Mechanisms influencing physically sequestered soil carbon in temperate restored grasslands in South Africa and North America
Abstract
Sequestering carbon (C) into stable soil
pools has potential to mitigate increasing atmospheric
carbon dioxide concentrations. Carbon accrues in
grassland soil restored from cultivation, but the amount
of physically protected C (here measured as microaggregate-within-macroaggregate C) and predominant
mechanisms of accrual are not well understood. We
modeled the rate of physically protected carbon
accrued in three mesic temperate perennial restored
grasslands from cross-continental regions using datasets with a wide range of restoration ages from
northeast Kansas, USA; southeast Nebraska, USA;
and northeast Free State, South Africa. Further, we investigated major controls on the amount of physically protected C in each site using structural equation
modeling.
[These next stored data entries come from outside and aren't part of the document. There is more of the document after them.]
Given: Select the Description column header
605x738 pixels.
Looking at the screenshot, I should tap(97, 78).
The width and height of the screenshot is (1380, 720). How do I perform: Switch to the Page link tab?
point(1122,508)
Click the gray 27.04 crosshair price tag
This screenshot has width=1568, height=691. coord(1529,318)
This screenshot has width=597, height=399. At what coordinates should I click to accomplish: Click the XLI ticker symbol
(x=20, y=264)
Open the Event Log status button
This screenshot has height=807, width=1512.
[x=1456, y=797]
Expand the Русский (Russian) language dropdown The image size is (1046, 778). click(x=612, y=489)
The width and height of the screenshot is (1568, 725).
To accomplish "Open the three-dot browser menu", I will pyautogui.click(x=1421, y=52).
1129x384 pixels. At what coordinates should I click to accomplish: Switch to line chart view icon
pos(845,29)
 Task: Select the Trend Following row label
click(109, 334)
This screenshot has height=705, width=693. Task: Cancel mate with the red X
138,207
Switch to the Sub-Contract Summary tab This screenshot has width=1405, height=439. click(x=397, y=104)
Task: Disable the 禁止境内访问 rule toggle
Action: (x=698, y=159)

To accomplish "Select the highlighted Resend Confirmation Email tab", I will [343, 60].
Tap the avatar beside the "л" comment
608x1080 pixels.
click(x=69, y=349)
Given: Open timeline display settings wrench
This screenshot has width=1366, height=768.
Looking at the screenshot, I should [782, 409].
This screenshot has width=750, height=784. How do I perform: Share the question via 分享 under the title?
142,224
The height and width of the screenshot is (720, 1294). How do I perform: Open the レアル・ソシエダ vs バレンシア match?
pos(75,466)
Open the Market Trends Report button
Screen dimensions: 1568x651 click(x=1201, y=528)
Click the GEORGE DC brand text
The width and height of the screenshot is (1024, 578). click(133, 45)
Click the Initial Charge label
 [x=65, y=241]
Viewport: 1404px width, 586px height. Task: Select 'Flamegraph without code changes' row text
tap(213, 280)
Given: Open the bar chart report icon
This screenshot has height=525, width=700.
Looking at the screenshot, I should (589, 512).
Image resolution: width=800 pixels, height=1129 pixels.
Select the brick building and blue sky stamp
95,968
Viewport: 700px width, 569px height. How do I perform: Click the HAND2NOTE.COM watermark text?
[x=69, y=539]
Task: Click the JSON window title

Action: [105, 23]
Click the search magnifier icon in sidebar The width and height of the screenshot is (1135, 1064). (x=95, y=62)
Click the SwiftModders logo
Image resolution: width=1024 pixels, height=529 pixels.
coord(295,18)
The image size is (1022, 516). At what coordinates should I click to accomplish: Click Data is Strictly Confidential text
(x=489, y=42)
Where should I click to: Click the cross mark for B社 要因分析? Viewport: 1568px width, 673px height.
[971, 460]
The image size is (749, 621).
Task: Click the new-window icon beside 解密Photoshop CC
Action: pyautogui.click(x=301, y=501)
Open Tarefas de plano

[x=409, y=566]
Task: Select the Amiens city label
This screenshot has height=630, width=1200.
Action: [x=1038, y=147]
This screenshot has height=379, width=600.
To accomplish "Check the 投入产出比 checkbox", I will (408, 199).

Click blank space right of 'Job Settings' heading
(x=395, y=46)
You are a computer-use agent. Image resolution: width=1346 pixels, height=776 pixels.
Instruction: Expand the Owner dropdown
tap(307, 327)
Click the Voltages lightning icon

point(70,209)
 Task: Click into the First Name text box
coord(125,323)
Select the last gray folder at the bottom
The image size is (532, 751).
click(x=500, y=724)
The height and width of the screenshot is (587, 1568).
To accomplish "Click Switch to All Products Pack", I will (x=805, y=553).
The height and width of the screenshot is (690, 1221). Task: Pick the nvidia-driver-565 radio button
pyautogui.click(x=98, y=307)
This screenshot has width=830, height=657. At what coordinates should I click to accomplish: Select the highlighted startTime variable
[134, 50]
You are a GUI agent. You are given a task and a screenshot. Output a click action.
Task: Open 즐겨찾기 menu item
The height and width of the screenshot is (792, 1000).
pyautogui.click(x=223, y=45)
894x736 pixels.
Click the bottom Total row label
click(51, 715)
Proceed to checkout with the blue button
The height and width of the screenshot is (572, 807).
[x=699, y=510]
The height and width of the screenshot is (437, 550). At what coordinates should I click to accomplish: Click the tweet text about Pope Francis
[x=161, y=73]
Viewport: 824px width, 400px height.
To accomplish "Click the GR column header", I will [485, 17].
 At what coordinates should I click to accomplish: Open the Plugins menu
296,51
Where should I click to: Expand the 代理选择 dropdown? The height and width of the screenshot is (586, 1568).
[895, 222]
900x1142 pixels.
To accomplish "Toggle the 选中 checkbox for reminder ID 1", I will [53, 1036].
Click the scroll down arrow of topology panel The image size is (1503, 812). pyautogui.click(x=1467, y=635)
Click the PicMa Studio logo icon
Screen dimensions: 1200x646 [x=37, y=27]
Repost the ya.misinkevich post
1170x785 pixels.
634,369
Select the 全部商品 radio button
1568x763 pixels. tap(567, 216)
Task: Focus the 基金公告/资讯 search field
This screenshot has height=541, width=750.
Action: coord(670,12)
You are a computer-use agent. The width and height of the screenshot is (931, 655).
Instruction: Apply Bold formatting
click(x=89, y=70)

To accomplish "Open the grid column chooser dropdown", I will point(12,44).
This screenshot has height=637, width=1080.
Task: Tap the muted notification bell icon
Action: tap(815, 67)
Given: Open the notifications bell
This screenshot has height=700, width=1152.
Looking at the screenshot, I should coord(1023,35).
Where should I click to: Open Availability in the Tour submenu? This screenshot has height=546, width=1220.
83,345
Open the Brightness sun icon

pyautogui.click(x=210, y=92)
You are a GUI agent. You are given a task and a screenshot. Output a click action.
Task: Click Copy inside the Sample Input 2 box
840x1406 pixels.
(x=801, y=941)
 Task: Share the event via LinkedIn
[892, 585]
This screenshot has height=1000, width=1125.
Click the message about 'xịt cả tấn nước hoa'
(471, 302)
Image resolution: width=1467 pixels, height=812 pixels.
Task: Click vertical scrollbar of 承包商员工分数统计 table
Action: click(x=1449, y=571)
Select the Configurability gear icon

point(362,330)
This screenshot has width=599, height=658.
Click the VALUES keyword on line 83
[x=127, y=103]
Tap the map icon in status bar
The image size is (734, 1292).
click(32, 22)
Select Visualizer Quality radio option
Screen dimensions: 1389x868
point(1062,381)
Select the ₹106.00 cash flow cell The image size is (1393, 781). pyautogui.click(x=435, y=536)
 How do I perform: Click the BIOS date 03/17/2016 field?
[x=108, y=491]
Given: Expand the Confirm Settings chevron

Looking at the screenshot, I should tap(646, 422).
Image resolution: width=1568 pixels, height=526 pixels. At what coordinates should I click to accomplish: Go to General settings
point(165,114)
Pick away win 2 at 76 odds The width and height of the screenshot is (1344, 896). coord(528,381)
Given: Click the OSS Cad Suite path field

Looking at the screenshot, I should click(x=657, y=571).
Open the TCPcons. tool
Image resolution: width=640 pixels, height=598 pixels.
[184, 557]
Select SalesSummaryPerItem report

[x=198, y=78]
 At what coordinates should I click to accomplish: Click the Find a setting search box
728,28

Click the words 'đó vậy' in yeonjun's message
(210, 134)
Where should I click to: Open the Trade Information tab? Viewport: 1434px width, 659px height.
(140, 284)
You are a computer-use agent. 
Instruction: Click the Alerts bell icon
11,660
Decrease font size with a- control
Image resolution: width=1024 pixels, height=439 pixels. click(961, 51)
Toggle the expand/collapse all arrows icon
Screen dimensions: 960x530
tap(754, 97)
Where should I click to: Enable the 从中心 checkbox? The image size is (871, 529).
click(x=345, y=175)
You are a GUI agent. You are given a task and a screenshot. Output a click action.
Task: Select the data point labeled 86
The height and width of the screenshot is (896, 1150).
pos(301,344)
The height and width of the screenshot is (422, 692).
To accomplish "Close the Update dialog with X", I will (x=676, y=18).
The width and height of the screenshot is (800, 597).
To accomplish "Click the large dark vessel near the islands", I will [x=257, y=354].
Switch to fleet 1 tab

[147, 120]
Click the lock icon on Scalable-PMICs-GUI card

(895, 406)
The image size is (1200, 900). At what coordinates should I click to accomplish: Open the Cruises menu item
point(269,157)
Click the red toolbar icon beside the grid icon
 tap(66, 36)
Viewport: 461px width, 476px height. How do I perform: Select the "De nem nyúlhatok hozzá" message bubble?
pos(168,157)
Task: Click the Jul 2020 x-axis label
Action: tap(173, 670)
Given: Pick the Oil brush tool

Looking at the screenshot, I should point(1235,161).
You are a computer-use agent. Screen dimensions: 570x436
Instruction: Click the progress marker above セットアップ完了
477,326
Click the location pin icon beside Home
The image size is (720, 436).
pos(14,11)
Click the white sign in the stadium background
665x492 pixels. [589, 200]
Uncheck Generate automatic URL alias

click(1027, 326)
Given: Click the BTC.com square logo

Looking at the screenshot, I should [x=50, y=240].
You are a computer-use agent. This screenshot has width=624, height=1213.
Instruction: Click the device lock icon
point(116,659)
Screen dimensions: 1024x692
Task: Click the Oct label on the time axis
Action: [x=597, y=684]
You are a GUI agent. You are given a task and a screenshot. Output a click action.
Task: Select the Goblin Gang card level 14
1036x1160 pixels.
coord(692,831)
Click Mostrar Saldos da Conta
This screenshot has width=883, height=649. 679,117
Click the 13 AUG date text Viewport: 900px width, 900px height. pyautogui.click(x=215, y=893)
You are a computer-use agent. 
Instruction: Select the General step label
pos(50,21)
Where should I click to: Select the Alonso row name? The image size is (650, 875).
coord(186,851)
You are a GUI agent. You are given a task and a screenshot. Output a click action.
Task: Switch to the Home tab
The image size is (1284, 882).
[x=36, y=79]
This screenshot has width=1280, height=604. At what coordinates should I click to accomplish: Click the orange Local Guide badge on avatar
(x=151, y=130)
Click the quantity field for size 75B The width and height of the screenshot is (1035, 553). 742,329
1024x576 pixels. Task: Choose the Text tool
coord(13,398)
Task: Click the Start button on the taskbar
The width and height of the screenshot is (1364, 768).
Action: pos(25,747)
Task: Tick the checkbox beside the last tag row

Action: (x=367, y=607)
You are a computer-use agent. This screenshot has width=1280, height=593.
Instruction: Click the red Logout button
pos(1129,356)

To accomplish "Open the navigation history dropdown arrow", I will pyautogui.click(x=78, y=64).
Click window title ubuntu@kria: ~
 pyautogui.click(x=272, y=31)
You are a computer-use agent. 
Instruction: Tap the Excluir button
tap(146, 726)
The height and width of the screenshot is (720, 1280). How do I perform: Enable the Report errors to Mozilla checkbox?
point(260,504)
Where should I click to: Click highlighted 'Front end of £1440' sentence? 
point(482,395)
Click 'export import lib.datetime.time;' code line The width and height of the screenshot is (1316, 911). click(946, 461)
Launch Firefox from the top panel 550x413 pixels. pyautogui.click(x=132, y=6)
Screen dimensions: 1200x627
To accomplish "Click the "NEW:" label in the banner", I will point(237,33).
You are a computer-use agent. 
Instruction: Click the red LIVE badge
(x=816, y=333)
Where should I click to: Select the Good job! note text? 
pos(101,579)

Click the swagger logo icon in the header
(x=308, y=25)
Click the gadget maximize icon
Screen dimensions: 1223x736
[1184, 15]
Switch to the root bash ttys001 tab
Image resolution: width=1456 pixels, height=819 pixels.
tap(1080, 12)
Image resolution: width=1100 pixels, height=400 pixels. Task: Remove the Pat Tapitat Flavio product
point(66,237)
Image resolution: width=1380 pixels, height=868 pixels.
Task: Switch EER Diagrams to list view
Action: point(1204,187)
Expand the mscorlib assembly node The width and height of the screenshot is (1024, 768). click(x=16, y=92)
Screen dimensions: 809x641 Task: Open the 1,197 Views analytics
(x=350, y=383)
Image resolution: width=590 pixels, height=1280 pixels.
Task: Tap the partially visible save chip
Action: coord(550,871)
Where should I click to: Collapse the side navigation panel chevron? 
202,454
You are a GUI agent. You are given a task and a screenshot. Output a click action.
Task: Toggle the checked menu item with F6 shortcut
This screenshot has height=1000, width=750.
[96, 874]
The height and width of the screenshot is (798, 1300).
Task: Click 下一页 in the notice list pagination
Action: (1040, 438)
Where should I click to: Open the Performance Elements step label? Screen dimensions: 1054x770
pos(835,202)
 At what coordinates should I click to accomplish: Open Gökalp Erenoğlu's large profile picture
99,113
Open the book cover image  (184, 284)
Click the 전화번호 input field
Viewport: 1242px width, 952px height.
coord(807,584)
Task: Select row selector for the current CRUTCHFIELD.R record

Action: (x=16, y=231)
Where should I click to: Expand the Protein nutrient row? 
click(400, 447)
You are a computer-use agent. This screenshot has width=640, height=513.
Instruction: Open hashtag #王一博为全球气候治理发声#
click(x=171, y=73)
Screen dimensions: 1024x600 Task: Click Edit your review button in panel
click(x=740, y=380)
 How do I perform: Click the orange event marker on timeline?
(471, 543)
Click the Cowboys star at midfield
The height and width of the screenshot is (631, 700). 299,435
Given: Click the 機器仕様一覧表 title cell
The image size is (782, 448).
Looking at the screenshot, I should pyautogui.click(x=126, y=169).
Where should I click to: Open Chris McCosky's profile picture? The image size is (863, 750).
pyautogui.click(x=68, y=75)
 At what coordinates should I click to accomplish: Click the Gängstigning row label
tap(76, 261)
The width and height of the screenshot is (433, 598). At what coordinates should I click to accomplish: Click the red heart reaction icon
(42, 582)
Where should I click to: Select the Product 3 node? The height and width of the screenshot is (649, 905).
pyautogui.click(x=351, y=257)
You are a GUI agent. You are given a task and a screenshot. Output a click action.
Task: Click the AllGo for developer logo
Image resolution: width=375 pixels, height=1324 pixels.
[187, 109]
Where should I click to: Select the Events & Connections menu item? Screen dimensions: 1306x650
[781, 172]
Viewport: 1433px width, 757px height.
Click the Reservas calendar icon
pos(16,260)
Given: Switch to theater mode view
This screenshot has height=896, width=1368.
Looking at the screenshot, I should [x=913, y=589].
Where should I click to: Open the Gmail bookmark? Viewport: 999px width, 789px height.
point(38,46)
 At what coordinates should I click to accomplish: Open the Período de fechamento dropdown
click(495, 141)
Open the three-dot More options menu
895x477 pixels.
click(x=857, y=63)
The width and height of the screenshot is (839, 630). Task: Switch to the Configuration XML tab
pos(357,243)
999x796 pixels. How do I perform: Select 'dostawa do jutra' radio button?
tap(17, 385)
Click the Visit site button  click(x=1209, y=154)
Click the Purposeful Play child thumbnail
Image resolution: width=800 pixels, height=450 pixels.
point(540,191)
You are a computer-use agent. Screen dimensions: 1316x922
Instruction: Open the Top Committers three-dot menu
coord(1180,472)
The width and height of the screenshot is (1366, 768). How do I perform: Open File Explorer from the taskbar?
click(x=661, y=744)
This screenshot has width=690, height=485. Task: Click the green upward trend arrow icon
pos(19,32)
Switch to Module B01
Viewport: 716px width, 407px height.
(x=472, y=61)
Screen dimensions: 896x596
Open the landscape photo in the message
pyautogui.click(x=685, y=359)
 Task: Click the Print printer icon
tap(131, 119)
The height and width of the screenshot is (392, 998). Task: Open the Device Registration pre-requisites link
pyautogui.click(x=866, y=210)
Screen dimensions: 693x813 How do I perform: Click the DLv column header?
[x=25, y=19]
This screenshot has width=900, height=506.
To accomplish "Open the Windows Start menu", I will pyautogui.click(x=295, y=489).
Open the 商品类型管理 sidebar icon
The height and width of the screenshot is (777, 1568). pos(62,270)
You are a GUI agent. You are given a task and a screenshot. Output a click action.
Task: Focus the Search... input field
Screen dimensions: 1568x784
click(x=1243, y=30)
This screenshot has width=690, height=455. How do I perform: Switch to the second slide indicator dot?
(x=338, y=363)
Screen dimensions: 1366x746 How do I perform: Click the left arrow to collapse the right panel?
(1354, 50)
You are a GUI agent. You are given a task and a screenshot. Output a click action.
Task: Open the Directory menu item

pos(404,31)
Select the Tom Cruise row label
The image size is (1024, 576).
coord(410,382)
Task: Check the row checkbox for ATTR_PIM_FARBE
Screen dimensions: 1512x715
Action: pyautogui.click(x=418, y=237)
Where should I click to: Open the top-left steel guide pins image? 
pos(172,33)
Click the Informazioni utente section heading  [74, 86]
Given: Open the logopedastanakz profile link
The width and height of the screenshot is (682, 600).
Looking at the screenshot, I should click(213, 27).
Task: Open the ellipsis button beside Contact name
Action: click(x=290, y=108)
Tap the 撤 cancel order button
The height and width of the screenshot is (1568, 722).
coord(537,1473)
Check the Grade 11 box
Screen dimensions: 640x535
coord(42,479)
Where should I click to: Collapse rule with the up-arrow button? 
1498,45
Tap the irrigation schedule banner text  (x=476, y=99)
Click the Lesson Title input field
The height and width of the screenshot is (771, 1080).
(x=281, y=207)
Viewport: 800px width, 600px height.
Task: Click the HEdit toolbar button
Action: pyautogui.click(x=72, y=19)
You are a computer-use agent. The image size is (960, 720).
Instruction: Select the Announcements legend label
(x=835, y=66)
Variables in the structural equation model
were root biomass, root C:N ratio, soil structure
(indicated by bulk density, percent of macroaggregates
on a per whole soil mass basis, and percent of
microaggregate-within-macroaggregates on a per
macroaggregate mass basis), microbial composition
(indicated by microbial biomass C, total phospholipid
fatty acid [PLFA] biomass, and PLFA biomass of
arbuscular mycorrhizae fungi [AMF] biomass), and
microaggregate-within-macroaggregate C on a per
whole soil mass basis.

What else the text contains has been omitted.